# [Set exercise]
Convert the material, starting with the line that contains "You are a GUI" and going on through the line that contains "pyautogui.click(x=426, y=34)", into a JSON list of strings with one string per line and no blank lines. Leave the pictures out of the list.

# [Given records]
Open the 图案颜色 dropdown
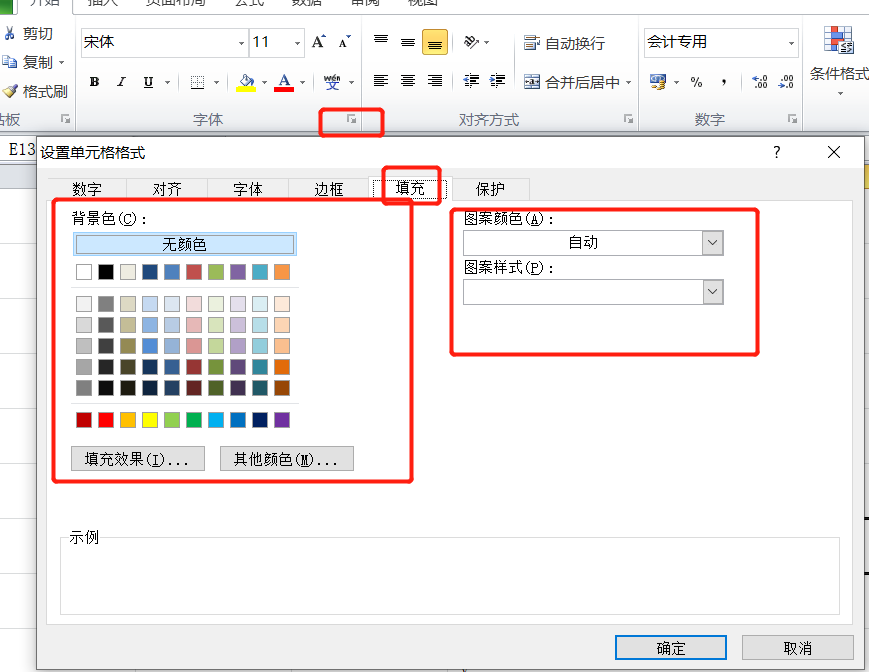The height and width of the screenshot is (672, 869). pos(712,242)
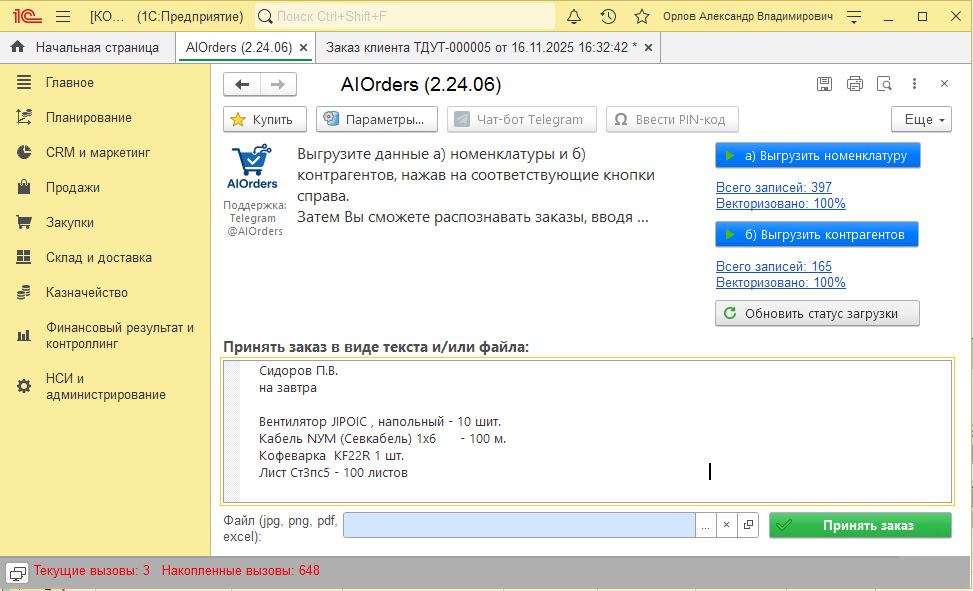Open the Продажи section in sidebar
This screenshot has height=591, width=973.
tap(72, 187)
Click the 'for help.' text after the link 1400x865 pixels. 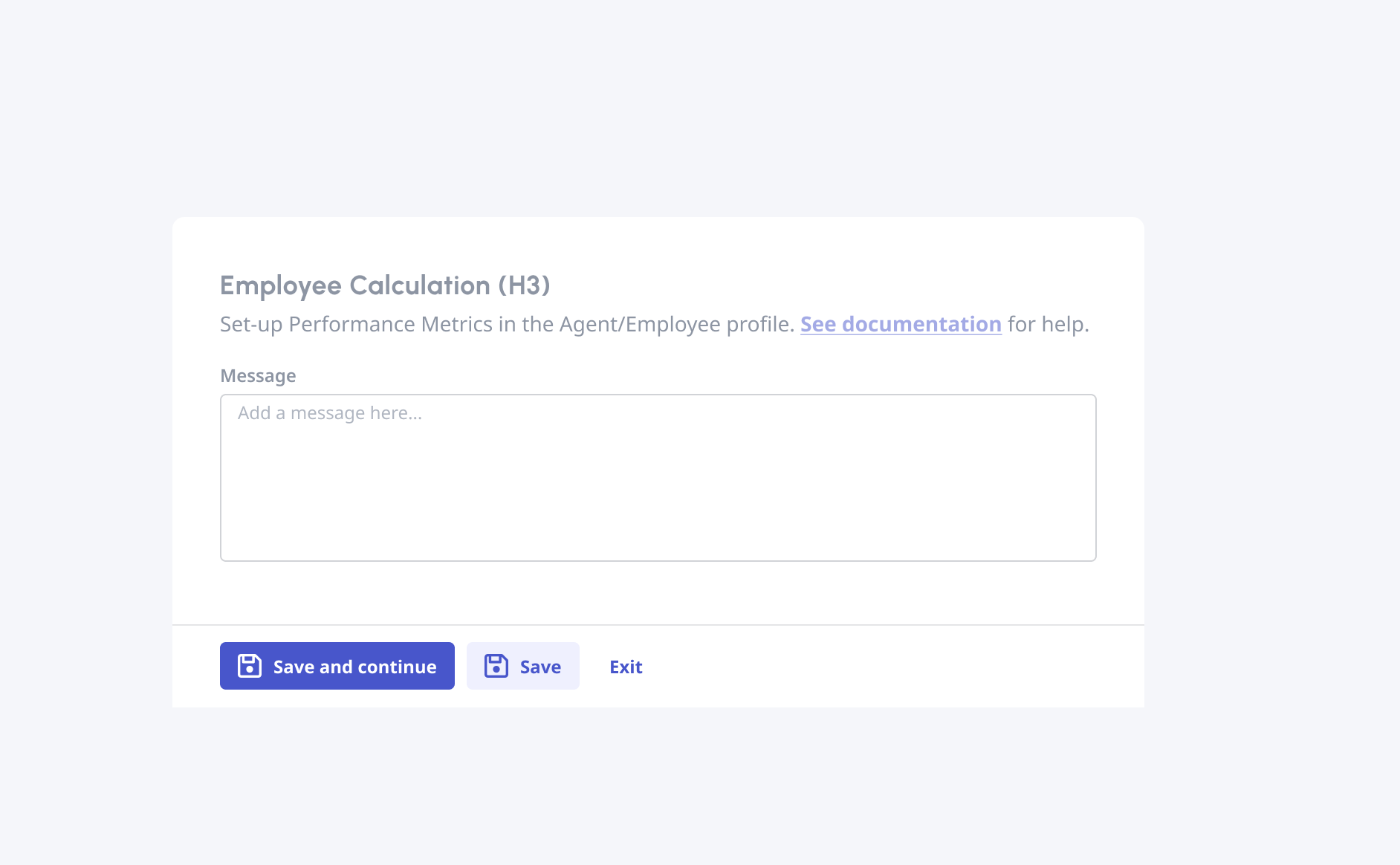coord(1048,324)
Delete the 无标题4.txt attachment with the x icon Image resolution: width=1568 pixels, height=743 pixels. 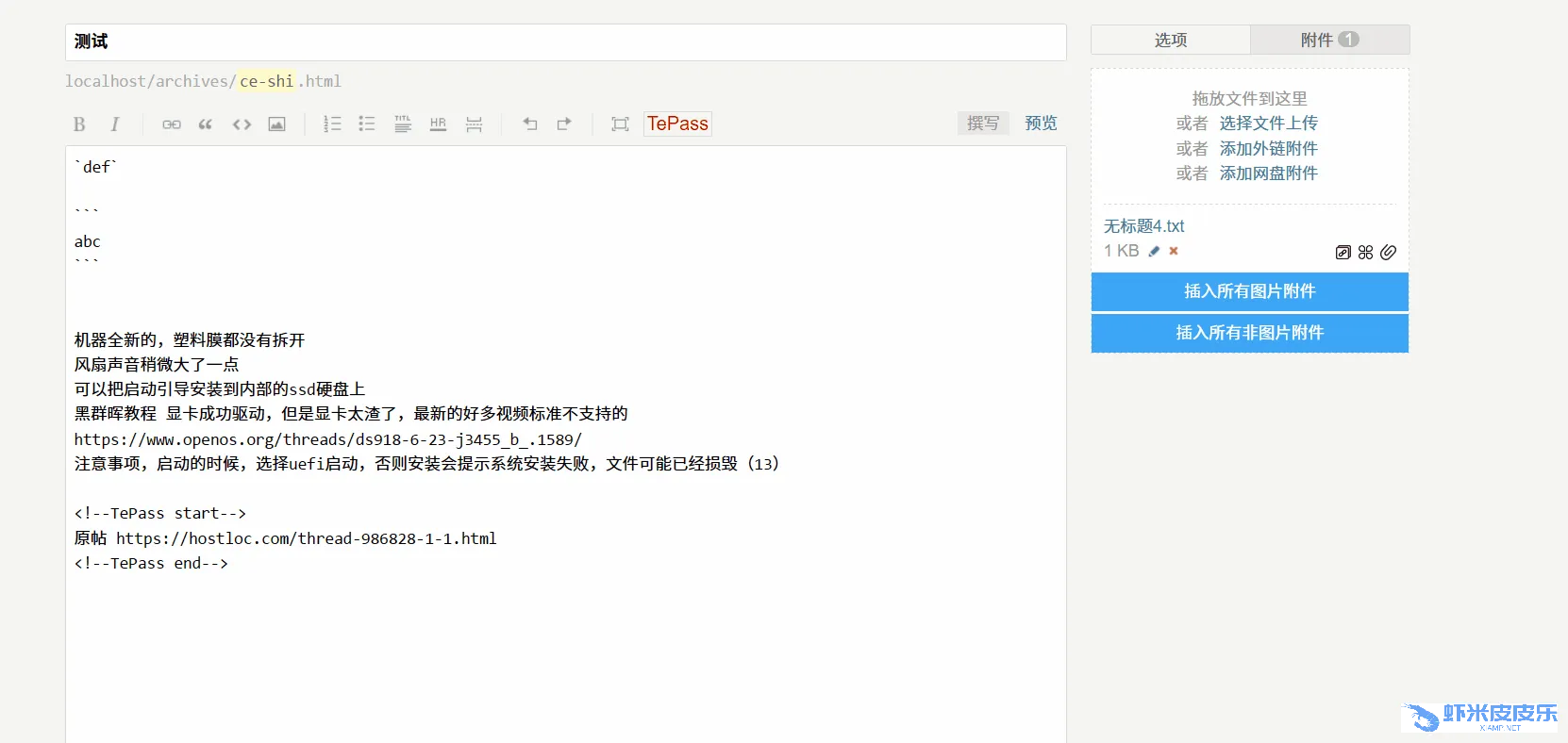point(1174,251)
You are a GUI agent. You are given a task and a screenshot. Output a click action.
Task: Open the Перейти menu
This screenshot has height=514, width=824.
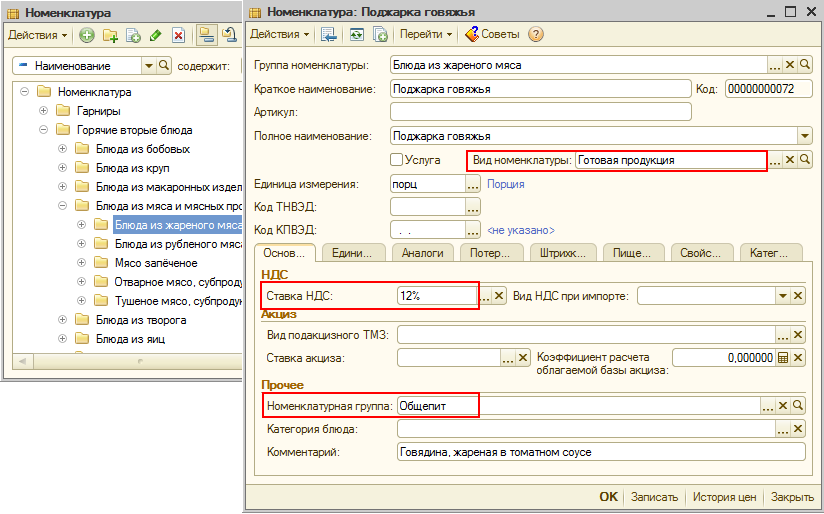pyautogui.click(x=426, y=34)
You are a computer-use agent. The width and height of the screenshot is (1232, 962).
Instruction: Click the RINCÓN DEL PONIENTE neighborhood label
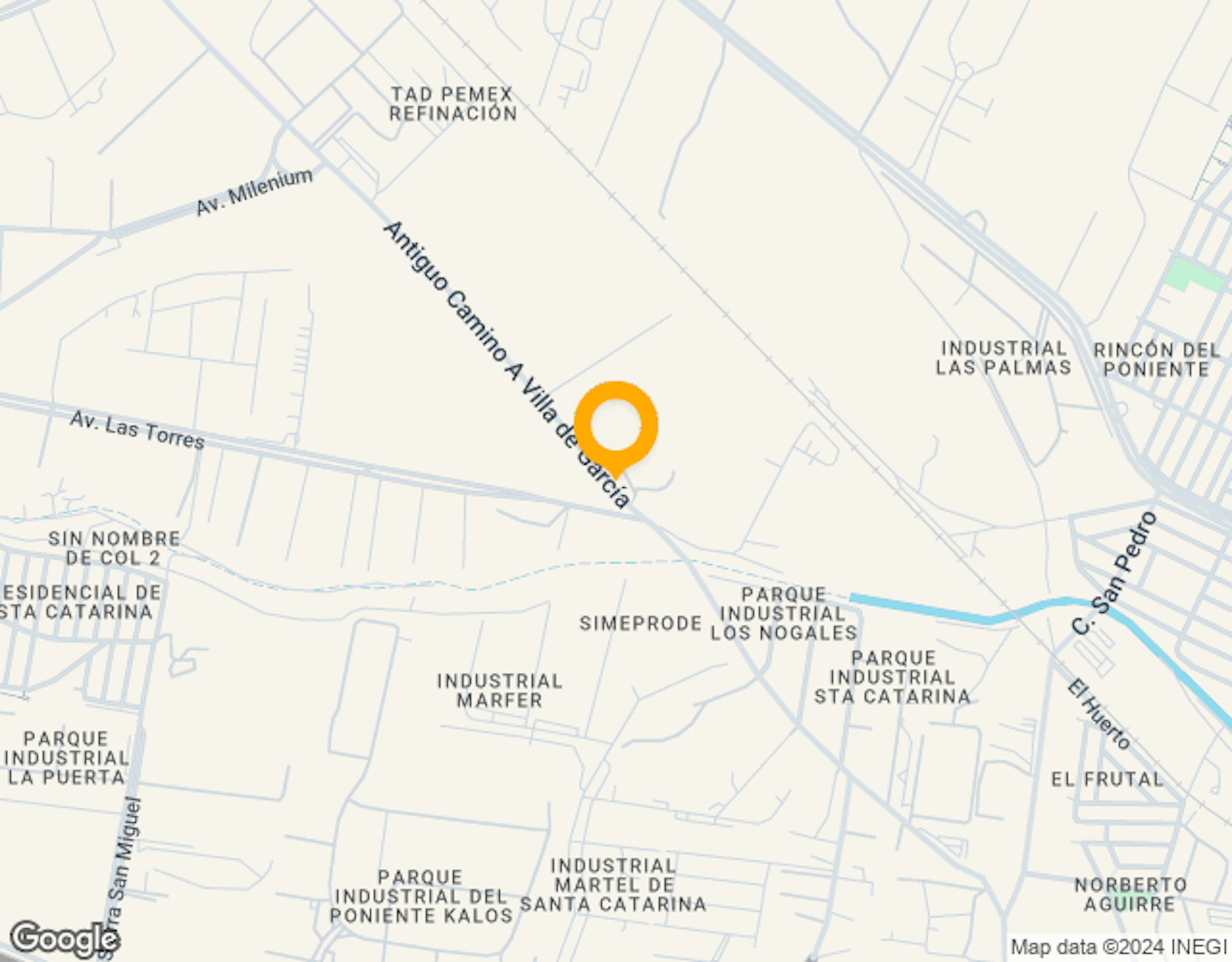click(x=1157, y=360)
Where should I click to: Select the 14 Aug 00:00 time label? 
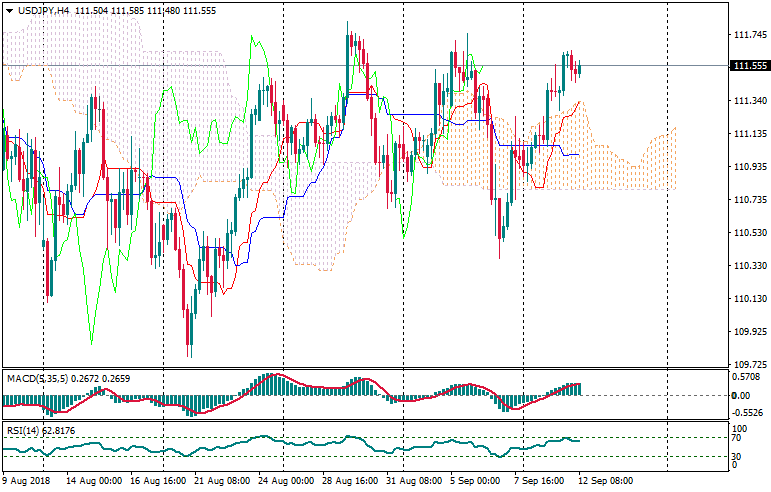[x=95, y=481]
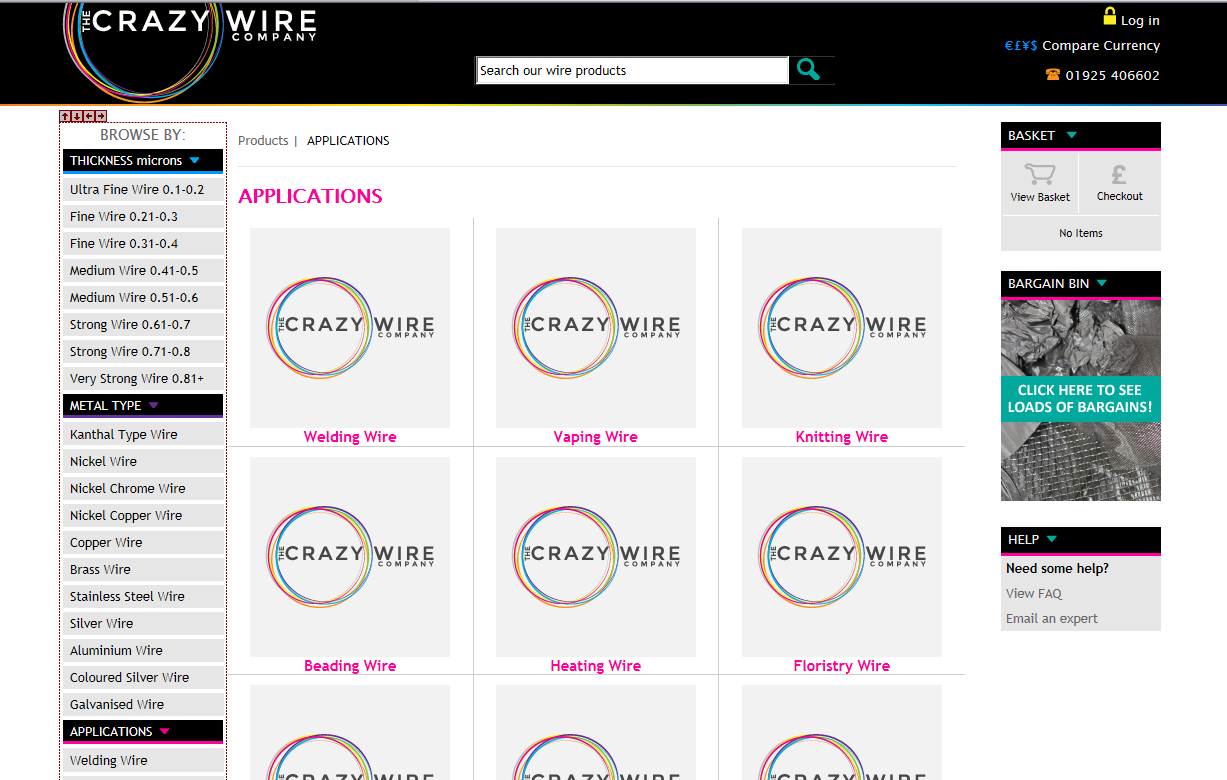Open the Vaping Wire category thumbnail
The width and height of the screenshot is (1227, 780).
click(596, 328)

# [Answer below]
[
  "You are a GUI agent. You are given a task and a screenshot. Output a click action.",
  "Task: Open the Перейти menu",
  "This screenshot has height=514, width=824.",
  "pyautogui.click(x=426, y=34)"
]